We will try to configure a canary release for v3 and try to set up a route which would serve v2/v3 at an 80/20 ratio. As earlier, this can be done by editing the route configuration. This can be done by editing the route yaml file or from the console.

Edit the route on the console. Select traffic across multiple services. Assign 20% to v3 and 80% to v2:

This setup

Once saved, the route should look like this:

This setup

This change updates the route yaml file. It can also be updated manually to make this happen:

C:\Users\vijay>oc edit route bluegreen
route.route.openshift.io/bluegreen edited
------------
...
spec:
  alternateBackends:
  - kind: Service
    name: v2
    weight: 80
  host: bluegreen-bluegreen.e4ff.pro-eu-west-1.openshiftapps.com
  port:
    targetPort: 8082
  to:
    kind: Service
    name: v3
    weight: 20
  wildcardPolicy: None

Testing the canary release

Once changes are done, we would expect the app to respond with both v0.2 and v0.3 in an 80/20 ratio.
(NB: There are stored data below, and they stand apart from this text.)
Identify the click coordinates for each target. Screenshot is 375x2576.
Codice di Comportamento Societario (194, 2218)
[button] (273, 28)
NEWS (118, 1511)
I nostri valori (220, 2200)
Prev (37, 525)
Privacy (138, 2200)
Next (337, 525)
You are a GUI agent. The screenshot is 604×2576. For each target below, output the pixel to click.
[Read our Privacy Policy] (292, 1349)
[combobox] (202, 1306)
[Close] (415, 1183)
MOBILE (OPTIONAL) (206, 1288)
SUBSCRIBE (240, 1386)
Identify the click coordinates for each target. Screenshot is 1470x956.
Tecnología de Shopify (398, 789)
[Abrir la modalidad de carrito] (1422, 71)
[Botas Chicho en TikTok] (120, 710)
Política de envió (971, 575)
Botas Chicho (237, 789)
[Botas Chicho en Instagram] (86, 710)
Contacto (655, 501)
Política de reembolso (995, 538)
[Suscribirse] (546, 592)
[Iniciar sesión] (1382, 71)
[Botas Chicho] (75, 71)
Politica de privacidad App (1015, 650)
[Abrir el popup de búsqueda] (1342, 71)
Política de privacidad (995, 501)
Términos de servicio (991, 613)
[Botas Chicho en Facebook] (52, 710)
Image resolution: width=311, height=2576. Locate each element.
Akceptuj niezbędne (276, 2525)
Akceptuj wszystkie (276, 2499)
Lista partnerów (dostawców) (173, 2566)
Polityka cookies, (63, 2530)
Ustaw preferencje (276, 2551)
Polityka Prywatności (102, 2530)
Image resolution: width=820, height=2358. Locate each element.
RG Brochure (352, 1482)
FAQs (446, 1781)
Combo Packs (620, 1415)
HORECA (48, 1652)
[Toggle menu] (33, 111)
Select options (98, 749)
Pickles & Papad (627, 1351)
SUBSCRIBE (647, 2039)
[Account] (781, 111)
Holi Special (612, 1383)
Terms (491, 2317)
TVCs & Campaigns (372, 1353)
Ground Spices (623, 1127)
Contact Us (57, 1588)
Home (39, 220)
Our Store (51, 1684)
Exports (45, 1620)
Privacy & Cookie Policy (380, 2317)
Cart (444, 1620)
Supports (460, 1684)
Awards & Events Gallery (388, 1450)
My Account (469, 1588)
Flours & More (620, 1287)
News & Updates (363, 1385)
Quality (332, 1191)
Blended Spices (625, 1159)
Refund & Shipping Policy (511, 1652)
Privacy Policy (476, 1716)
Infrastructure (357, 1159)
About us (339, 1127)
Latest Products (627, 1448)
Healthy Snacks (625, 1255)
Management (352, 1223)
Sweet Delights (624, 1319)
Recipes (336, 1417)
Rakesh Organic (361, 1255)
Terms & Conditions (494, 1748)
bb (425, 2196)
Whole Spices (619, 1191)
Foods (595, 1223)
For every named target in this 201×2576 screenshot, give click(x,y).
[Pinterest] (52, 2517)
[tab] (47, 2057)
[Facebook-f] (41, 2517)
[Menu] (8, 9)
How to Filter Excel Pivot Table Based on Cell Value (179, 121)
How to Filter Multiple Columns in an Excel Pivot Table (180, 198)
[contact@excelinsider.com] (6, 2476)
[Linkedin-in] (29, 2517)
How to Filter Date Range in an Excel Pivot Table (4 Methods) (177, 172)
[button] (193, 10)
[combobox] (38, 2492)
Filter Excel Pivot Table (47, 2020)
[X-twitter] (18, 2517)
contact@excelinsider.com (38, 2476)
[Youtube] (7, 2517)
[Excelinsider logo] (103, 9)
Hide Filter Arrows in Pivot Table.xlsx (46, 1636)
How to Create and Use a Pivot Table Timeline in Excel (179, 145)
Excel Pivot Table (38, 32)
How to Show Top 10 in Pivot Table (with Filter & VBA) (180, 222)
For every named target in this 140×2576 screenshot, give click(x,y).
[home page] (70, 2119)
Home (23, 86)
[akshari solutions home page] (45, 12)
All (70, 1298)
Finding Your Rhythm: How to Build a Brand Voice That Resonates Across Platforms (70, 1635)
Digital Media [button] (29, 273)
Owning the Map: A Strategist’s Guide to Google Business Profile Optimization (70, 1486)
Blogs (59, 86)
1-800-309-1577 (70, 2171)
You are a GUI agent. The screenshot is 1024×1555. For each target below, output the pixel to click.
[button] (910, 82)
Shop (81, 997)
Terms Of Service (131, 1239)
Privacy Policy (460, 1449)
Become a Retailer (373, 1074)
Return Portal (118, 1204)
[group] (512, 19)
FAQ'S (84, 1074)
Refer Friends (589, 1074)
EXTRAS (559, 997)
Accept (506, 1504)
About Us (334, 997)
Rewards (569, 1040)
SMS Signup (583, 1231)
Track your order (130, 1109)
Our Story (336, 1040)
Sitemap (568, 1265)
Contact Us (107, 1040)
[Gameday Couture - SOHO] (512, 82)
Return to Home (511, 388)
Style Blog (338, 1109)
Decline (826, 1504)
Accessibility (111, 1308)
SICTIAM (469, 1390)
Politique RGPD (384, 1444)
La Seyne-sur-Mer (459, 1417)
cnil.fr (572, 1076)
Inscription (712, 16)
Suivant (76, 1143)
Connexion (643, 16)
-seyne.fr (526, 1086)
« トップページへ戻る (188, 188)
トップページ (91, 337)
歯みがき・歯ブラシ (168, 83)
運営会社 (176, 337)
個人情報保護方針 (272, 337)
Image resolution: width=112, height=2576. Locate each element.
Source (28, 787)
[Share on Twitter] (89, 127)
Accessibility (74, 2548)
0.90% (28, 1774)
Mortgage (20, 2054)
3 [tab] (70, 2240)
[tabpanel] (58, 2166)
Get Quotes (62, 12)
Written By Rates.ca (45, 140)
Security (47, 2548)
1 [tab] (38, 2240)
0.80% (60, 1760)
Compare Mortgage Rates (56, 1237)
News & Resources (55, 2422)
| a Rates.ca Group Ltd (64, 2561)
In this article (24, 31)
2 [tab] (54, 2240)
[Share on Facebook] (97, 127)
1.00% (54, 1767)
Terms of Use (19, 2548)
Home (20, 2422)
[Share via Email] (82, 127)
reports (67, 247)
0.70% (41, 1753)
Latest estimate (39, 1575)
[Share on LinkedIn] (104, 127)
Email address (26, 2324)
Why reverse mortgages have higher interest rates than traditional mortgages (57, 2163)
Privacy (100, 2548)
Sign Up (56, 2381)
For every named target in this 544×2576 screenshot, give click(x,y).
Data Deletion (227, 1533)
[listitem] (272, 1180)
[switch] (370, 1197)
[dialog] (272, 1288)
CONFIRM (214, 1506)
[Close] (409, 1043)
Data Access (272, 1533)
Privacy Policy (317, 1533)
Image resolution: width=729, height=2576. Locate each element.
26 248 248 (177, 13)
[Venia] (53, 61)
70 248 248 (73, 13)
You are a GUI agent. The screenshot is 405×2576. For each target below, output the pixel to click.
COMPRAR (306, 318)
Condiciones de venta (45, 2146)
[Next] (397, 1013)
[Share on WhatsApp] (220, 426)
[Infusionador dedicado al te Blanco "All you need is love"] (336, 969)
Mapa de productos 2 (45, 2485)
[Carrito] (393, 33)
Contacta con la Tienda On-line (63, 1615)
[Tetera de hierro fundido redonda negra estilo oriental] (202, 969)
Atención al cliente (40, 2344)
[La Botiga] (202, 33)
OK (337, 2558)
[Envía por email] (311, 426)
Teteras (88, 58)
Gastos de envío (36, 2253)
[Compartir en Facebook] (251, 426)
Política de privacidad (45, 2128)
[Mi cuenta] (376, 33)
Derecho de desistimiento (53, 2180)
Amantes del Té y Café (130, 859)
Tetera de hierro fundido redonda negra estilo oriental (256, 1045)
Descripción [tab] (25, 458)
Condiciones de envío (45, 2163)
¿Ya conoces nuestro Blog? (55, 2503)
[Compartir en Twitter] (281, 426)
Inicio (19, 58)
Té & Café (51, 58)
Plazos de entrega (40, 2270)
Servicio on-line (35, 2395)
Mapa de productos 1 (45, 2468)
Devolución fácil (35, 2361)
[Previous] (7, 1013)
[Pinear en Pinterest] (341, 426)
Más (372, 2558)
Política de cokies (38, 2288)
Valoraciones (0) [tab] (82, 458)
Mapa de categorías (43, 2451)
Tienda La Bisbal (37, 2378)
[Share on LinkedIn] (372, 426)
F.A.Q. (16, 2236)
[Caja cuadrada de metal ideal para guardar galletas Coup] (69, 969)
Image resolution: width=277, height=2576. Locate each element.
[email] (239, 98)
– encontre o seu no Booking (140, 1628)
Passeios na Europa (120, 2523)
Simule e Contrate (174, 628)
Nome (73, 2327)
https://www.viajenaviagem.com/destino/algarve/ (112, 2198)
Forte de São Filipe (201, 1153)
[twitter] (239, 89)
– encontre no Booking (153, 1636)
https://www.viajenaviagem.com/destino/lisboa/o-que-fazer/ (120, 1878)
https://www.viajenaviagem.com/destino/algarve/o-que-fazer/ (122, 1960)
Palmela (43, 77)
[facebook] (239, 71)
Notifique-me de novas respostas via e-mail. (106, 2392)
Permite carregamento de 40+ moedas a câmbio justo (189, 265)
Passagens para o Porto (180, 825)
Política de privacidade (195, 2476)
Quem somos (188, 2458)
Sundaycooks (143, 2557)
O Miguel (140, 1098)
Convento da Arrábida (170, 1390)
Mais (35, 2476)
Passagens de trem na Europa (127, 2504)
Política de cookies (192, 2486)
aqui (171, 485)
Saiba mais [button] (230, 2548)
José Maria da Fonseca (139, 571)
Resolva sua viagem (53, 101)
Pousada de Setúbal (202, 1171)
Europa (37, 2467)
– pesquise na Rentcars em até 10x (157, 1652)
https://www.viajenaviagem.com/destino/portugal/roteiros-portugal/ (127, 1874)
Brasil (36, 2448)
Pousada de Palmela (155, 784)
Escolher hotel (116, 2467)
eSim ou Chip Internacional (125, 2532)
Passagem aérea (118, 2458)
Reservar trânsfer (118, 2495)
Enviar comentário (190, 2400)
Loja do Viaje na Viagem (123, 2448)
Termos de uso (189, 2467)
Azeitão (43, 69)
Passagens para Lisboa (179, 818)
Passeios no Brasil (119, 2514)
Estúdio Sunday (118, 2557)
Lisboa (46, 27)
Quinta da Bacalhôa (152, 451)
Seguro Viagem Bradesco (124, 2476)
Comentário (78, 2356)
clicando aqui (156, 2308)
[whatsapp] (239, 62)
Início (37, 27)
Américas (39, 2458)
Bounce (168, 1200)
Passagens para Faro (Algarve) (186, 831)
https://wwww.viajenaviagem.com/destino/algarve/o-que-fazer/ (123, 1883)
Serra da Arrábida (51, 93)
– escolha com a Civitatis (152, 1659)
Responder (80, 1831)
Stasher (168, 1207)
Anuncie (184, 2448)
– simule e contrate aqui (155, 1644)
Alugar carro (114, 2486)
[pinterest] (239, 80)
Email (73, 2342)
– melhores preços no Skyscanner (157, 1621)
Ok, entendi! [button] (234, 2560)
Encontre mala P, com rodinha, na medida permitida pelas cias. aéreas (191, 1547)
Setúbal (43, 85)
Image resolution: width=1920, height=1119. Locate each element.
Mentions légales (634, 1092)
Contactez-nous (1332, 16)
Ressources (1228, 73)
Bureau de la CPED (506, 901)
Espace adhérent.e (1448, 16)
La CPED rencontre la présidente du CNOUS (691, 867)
We can use a simple curl command running in a loop to test this:

file:versioncheck.bat
--------
ECHO OFF
for /l %%N in (1 1 10) do (
  curl "http://bluegreen-bluegreen.e4ff.pro-eu-west-1.openshiftapps.com/version";
  echo.
  )

 

C:\Users\vijay\dev\github>versioncheck.bat
App Version : 0.2
App Version : 0.2
App Version : 0.2
App Version : 0.2
App Version : 0.2
App Version : 0.3
App Version : 0.2
App Version : 0.2
App Version : 0.3
App Version : 0.2

We can observe and verify that the OpenShift platform delivers the services in the configured ratio.

In summary, deployment strategies which would have been difficult to set up and implement in the older on-premises configurations and application setups have been made easier using the new container technologies. Historically, an application setup for delivering a blue-green deployment would require two completely identical infrastructure stacks and the load balancer would be pointed to the version which would need to be delivered.

Similarly, a canary deployment would require the load balancer to be configured so that a certain percentage of the network traffic is routed to a specific version. However, these application setups can be done only at an application entry point and not very easily at an individual service level.

Container platforms have made this easier. Platforms such as OpenShift provide out-of-the-box features which can enable these deployment strategies at both an application level and for a specific microservice. Application deployment strategies can be finetuned as such that microservice deployments could be seamless, with individual services having their own deployment strategies. It is also possible to run A/B tests for multiple features in parallel and makes it easier to revert or configure the deployed versions with no downtime or service interruption. Using such container technologies we can ship features much faster, control the deployments and continuous delivery better, and manage the risks of introducing new features in a controlled manner.